• Data supplied:
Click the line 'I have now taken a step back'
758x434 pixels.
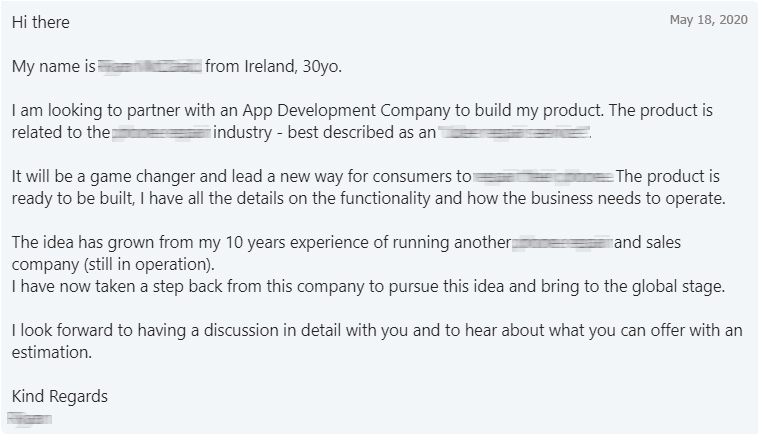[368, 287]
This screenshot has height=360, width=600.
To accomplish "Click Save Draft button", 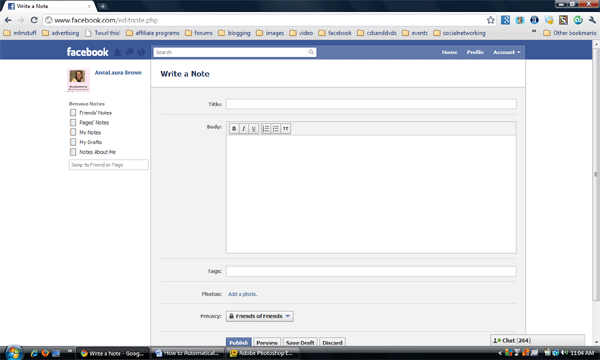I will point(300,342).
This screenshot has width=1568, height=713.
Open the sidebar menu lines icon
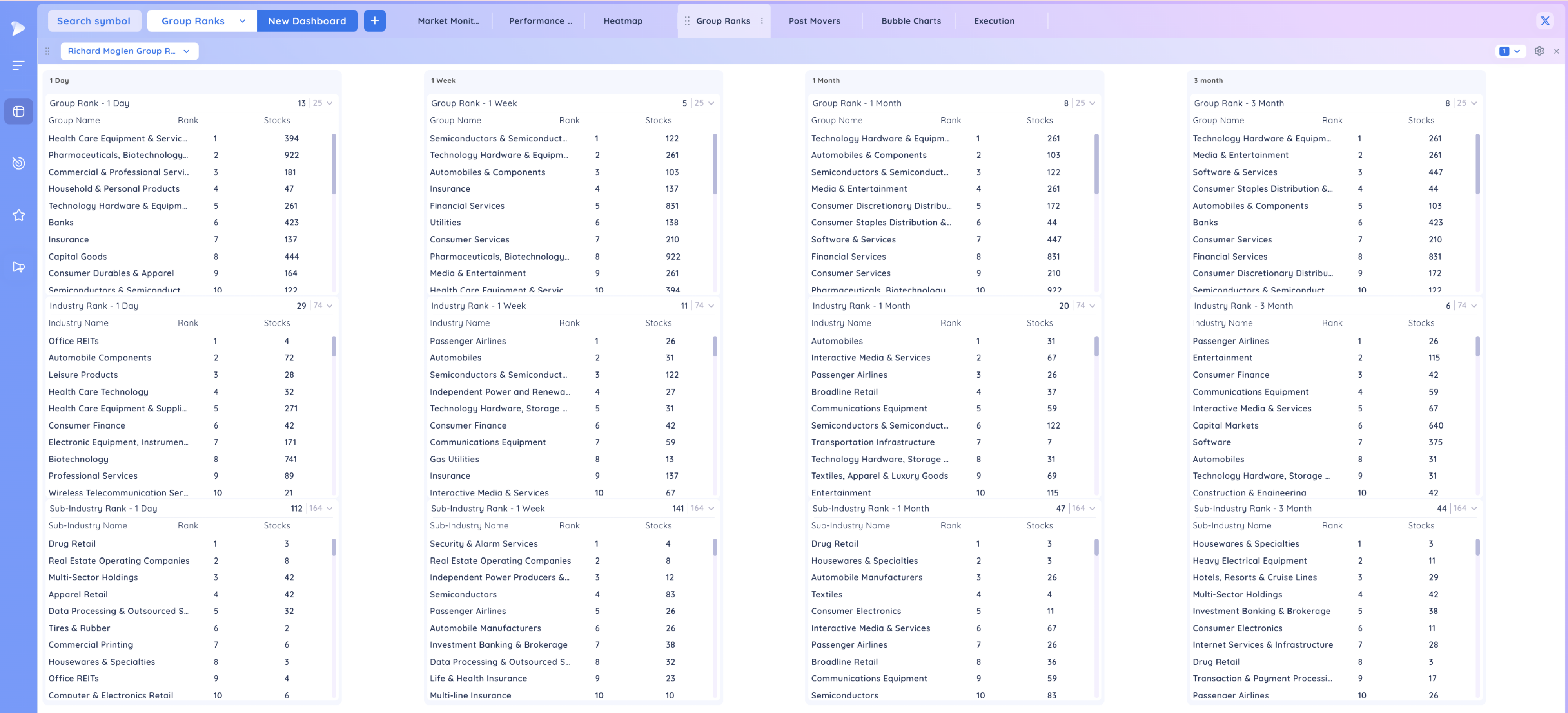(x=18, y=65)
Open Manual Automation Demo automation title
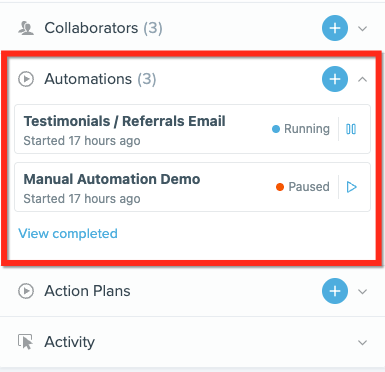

• What you are asked to do: Reproduce nothing but the lines from the line containing "Open the sidebar menu lines icon" through the last line of the data above, exactly as written and without pictures.

• Response:
Open the sidebar menu lines icon
(x=18, y=65)
Open Manual Automation Demo automation title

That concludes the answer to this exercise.